● WHAT YOU NEED TO DO
A verbatim reprint of the records below is what this exercise asks for.

────────────────────

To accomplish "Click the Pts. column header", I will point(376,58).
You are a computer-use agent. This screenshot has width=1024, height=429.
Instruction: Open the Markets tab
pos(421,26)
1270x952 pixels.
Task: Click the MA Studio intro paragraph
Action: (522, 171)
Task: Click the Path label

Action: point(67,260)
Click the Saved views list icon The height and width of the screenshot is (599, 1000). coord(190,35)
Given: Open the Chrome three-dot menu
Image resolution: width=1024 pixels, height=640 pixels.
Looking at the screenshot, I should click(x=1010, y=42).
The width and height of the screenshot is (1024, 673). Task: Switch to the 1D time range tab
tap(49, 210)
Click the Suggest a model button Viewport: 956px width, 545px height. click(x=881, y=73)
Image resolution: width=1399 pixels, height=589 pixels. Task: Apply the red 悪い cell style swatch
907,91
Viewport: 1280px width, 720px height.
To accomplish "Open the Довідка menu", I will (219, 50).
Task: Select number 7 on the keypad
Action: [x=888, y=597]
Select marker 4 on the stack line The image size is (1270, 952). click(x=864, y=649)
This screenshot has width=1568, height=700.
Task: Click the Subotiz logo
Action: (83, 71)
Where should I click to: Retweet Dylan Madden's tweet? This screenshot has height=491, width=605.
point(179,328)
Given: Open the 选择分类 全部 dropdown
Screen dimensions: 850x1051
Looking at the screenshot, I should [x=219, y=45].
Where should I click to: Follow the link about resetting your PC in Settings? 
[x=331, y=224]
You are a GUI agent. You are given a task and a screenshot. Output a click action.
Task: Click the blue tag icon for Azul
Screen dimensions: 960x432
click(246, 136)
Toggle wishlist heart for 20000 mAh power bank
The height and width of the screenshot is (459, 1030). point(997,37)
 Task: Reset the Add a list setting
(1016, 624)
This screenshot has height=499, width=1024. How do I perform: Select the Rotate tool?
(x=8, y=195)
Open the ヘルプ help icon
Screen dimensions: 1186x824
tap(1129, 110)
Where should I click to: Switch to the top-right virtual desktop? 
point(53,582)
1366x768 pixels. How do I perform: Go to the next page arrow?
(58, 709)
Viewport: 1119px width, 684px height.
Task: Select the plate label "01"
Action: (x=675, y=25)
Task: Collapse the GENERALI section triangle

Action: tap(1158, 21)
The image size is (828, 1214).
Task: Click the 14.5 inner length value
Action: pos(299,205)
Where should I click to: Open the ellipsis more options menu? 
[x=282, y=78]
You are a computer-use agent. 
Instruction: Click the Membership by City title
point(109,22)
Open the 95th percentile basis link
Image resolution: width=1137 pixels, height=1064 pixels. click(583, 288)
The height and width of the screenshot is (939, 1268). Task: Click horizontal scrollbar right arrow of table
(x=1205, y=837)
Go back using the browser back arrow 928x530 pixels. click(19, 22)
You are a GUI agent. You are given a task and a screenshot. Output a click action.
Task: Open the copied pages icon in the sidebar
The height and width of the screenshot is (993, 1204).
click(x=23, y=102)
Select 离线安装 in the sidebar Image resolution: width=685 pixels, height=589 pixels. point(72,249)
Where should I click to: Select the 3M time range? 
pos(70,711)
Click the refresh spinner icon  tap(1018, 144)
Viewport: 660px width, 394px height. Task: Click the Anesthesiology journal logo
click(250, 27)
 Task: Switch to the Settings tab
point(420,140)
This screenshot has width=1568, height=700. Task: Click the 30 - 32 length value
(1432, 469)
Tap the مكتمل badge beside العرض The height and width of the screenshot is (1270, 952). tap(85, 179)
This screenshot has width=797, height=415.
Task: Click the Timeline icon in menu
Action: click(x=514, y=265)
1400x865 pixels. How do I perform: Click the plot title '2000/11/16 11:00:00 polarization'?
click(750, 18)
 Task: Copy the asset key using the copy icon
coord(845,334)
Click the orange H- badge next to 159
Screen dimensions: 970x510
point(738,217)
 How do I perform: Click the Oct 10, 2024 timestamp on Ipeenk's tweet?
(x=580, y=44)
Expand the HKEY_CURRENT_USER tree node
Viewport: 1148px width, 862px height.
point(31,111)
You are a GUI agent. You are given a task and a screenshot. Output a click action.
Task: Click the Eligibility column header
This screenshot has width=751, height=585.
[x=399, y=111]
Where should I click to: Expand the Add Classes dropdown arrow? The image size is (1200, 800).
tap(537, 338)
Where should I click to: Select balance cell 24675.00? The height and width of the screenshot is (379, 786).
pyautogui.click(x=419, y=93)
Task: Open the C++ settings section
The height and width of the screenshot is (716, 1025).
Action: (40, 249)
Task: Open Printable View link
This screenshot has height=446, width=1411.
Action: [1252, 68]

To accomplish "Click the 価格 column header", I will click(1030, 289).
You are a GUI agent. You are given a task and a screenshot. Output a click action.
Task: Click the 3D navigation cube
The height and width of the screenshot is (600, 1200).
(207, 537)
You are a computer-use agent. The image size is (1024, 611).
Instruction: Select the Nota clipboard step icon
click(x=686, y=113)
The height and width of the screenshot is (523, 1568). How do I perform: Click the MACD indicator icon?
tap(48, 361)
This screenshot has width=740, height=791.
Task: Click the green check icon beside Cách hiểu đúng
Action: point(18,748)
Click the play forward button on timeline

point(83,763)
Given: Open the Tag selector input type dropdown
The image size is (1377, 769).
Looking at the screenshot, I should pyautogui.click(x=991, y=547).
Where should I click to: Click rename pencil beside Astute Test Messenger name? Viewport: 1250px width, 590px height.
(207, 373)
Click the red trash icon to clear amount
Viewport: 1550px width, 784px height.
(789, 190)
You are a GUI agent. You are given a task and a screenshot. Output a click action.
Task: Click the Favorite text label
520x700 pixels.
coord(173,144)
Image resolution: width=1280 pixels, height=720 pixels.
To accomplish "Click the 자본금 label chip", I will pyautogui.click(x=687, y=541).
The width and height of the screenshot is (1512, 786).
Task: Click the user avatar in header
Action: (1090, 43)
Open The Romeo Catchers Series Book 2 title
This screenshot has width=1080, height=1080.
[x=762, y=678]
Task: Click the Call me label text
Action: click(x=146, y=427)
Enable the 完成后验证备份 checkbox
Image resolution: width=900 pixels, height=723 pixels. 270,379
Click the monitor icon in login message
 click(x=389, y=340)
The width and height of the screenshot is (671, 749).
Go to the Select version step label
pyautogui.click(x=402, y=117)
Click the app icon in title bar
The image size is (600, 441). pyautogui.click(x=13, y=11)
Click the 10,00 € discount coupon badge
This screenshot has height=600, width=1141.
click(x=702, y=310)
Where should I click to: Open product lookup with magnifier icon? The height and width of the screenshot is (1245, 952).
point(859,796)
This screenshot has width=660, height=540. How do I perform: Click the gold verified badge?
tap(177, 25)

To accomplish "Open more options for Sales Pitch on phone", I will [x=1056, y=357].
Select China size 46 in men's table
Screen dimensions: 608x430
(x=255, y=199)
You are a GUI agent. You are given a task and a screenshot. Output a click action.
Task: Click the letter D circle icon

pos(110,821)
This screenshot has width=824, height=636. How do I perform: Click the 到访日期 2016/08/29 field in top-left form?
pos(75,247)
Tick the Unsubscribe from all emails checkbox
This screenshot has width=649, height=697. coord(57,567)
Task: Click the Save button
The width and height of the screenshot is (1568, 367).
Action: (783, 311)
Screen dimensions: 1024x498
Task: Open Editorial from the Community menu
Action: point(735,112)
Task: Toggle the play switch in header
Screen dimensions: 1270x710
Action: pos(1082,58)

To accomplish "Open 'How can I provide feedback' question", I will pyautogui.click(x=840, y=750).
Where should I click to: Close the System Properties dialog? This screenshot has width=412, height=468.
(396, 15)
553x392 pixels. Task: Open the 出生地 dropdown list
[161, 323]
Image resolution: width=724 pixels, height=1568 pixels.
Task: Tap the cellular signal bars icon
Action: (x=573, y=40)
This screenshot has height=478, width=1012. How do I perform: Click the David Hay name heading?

────────────────────

● WRITTEN REPLY
To accomplish "Click the Pts. column header", I will point(376,58).
You are a computer-use agent. This screenshot has width=1024, height=429.
Instruction: Open the Markets tab
pos(421,26)
1270x952 pixels.
Task: Click the MA Studio intro paragraph
Action: (522, 171)
Task: Click the Path label

Action: point(67,260)
Click the Saved views list icon The height and width of the screenshot is (599, 1000). coord(190,35)
Given: Open the Chrome three-dot menu
Image resolution: width=1024 pixels, height=640 pixels.
Looking at the screenshot, I should click(x=1010, y=42).
The width and height of the screenshot is (1024, 673). Task: Switch to the 1D time range tab
tap(49, 210)
Click the Suggest a model button Viewport: 956px width, 545px height. click(x=881, y=73)
Image resolution: width=1399 pixels, height=589 pixels. Task: Apply the red 悪い cell style swatch
907,91
Viewport: 1280px width, 720px height.
To accomplish "Open the Довідка menu", I will (219, 50).
Task: Select number 7 on the keypad
Action: [x=888, y=597]
Select marker 4 on the stack line The image size is (1270, 952). click(x=864, y=649)
This screenshot has width=1568, height=700.
Task: Click the Subotiz logo
Action: (83, 71)
Where should I click to: Retweet Dylan Madden's tweet? This screenshot has height=491, width=605.
point(179,328)
Given: Open the 选择分类 全部 dropdown
Screen dimensions: 850x1051
Looking at the screenshot, I should [x=219, y=45].
Where should I click to: Follow the link about resetting your PC in Settings? 
[x=331, y=224]
You are a GUI agent. You are given a task and a screenshot. Output a click action.
Task: Click the blue tag icon for Azul
Screen dimensions: 960x432
click(246, 136)
Toggle wishlist heart for 20000 mAh power bank
The height and width of the screenshot is (459, 1030). point(997,37)
 Task: Reset the Add a list setting
(1016, 624)
This screenshot has height=499, width=1024. How do I perform: Select the Rotate tool?
(x=8, y=195)
Open the ヘルプ help icon
Screen dimensions: 1186x824
tap(1129, 110)
Where should I click to: Switch to the top-right virtual desktop? 
point(53,582)
1366x768 pixels. How do I perform: Go to the next page arrow?
(58, 709)
Viewport: 1119px width, 684px height.
Task: Select the plate label "01"
Action: (x=675, y=25)
Task: Collapse the GENERALI section triangle

Action: tap(1158, 21)
The image size is (828, 1214).
Task: Click the 14.5 inner length value
Action: pos(299,205)
Where should I click to: Open the ellipsis more options menu? 
[x=282, y=78]
You are a computer-use agent. 
Instruction: Click the Membership by City title
point(109,22)
Open the 95th percentile basis link
Image resolution: width=1137 pixels, height=1064 pixels. click(583, 288)
The height and width of the screenshot is (939, 1268). Task: Click horizontal scrollbar right arrow of table
(x=1205, y=837)
Go back using the browser back arrow 928x530 pixels. click(19, 22)
You are a GUI agent. You are given a task and a screenshot. Output a click action.
Task: Open the copied pages icon in the sidebar
The height and width of the screenshot is (993, 1204).
click(x=23, y=102)
Select 离线安装 in the sidebar Image resolution: width=685 pixels, height=589 pixels. point(72,249)
Where should I click to: Select the 3M time range? 
pos(70,711)
Click the refresh spinner icon  tap(1018, 144)
Viewport: 660px width, 394px height. Task: Click the Anesthesiology journal logo
click(250, 27)
 Task: Switch to the Settings tab
point(420,140)
This screenshot has width=1568, height=700. Task: Click the 30 - 32 length value
(1432, 469)
Tap the مكتمل badge beside العرض The height and width of the screenshot is (1270, 952). tap(85, 179)
This screenshot has width=797, height=415.
Task: Click the Timeline icon in menu
Action: click(x=514, y=265)
1400x865 pixels. How do I perform: Click the plot title '2000/11/16 11:00:00 polarization'?
click(750, 18)
 Task: Copy the asset key using the copy icon
coord(845,334)
Click the orange H- badge next to 159
Screen dimensions: 970x510
point(738,217)
 How do I perform: Click the Oct 10, 2024 timestamp on Ipeenk's tweet?
(x=580, y=44)
Expand the HKEY_CURRENT_USER tree node
Viewport: 1148px width, 862px height.
point(31,111)
You are a GUI agent. You are given a task and a screenshot. Output a click action.
Task: Click the Eligibility column header
This screenshot has width=751, height=585.
[x=399, y=111]
Where should I click to: Expand the Add Classes dropdown arrow? The image size is (1200, 800).
tap(537, 338)
Where should I click to: Select balance cell 24675.00? The height and width of the screenshot is (379, 786).
pyautogui.click(x=419, y=93)
Task: Open the C++ settings section
The height and width of the screenshot is (716, 1025).
Action: (40, 249)
Task: Open Printable View link
This screenshot has height=446, width=1411.
Action: [1252, 68]

To accomplish "Click the 価格 column header", I will click(1030, 289).
You are a GUI agent. You are given a task and a screenshot. Output a click action.
Task: Click the 3D navigation cube
The height and width of the screenshot is (600, 1200).
(207, 537)
You are a computer-use agent. The image size is (1024, 611).
Instruction: Select the Nota clipboard step icon
click(x=686, y=113)
The height and width of the screenshot is (523, 1568). How do I perform: Click the MACD indicator icon?
tap(48, 361)
This screenshot has width=740, height=791.
Task: Click the green check icon beside Cách hiểu đúng
Action: point(18,748)
Click the play forward button on timeline

point(83,763)
Given: Open the Tag selector input type dropdown
The image size is (1377, 769).
Looking at the screenshot, I should pyautogui.click(x=991, y=547).
Where should I click to: Click rename pencil beside Astute Test Messenger name? Viewport: 1250px width, 590px height.
(207, 373)
Click the red trash icon to clear amount
Viewport: 1550px width, 784px height.
(789, 190)
You are a GUI agent. You are given a task and a screenshot. Output a click action.
Task: Click the Favorite text label
520x700 pixels.
coord(173,144)
Image resolution: width=1280 pixels, height=720 pixels.
To accomplish "Click the 자본금 label chip", I will pyautogui.click(x=687, y=541).
The width and height of the screenshot is (1512, 786).
Task: Click the user avatar in header
Action: (1090, 43)
Open The Romeo Catchers Series Book 2 title
This screenshot has width=1080, height=1080.
[x=762, y=678]
Task: Click the Call me label text
Action: click(x=146, y=427)
Enable the 完成后验证备份 checkbox
Image resolution: width=900 pixels, height=723 pixels. 270,379
Click the monitor icon in login message
 click(x=389, y=340)
The width and height of the screenshot is (671, 749).
Go to the Select version step label
pyautogui.click(x=402, y=117)
Click the app icon in title bar
The image size is (600, 441). pyautogui.click(x=13, y=11)
Click the 10,00 € discount coupon badge
This screenshot has height=600, width=1141.
click(x=702, y=310)
Where should I click to: Open product lookup with magnifier icon? The height and width of the screenshot is (1245, 952).
point(859,796)
This screenshot has width=660, height=540. How do I perform: Click the gold verified badge?
tap(177, 25)

To accomplish "Open more options for Sales Pitch on phone", I will [x=1056, y=357].
Select China size 46 in men's table
Screen dimensions: 608x430
(x=255, y=199)
You are a GUI agent. You are given a task and a screenshot. Output a click action.
Task: Click the letter D circle icon

pos(110,821)
This screenshot has width=824, height=636. How do I perform: Click the 到访日期 2016/08/29 field in top-left form?
pos(75,247)
Tick the Unsubscribe from all emails checkbox
This screenshot has width=649, height=697. coord(57,567)
Task: Click the Save button
The width and height of the screenshot is (1568, 367).
Action: (783, 311)
Screen dimensions: 1024x498
Task: Open Editorial from the Community menu
Action: point(735,112)
Task: Toggle the play switch in header
Screen dimensions: 1270x710
Action: pos(1082,58)

To accomplish "Open 'How can I provide feedback' question", I will pyautogui.click(x=840, y=750).
Where should I click to: Close the System Properties dialog? This screenshot has width=412, height=468.
(396, 15)
553x392 pixels. Task: Open the 出生地 dropdown list
[161, 323]
Image resolution: width=724 pixels, height=1568 pixels.
Task: Tap the cellular signal bars icon
Action: (x=573, y=40)
This screenshot has height=478, width=1012. How do I perform: Click the David Hay name heading?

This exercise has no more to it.